What you need to do: Collect every line in the records below that contains the string "size". Matching is case-sensitive.

● ● ●

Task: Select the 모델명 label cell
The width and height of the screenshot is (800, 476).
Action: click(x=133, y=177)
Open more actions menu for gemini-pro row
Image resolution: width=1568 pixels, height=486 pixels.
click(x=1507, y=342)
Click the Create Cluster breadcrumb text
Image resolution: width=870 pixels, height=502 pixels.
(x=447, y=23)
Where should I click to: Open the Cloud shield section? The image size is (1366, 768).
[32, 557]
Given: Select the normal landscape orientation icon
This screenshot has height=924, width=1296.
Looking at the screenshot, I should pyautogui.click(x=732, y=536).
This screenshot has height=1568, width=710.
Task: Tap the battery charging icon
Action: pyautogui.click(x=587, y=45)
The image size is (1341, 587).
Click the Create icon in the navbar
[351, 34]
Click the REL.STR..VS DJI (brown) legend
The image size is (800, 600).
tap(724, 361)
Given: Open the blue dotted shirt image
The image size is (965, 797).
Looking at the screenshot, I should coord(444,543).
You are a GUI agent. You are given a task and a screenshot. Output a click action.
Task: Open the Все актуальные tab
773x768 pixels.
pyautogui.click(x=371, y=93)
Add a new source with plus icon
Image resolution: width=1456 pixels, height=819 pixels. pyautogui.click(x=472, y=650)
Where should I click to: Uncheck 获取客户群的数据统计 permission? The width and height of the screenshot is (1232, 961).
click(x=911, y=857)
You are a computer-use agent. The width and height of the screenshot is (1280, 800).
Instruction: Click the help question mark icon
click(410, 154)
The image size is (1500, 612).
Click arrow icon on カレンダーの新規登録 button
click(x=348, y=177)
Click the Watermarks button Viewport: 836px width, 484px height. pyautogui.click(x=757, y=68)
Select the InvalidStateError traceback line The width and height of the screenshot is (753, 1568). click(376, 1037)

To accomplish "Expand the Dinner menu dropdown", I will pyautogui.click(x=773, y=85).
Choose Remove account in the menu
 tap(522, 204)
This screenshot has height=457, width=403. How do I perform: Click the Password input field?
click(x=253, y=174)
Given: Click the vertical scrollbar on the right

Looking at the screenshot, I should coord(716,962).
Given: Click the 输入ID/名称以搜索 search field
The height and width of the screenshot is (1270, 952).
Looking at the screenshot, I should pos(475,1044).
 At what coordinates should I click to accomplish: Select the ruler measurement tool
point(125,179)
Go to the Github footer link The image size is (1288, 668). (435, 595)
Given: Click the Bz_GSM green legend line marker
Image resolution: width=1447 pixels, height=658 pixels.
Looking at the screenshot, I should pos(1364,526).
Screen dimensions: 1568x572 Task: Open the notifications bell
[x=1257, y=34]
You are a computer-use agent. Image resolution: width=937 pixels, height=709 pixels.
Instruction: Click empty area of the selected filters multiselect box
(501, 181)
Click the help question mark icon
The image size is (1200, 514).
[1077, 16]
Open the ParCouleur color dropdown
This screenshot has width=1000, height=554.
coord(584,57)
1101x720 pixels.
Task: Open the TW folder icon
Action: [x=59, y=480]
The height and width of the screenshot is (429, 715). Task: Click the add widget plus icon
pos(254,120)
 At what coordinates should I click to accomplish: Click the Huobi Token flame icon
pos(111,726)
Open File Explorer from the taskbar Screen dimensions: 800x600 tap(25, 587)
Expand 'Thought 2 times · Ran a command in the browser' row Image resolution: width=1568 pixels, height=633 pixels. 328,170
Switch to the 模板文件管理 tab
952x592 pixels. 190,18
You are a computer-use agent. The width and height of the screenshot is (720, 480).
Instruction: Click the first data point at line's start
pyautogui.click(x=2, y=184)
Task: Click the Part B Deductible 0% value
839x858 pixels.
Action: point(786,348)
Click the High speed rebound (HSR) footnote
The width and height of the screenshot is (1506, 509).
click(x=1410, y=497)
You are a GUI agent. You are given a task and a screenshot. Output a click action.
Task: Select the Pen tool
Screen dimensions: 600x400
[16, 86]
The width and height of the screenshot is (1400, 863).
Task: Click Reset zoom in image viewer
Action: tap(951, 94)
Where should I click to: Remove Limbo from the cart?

● ● ●

Answer to the problem:
Where should I click to: Open the Cloud shield section? The image size is (1366, 768).
The image size is (1341, 587).
The image size is (800, 600).
The image size is (965, 797).
The image size is (1500, 612).
Go to the Github footer link The image size is (1288, 668). (435, 595)
The image size is (1200, 514).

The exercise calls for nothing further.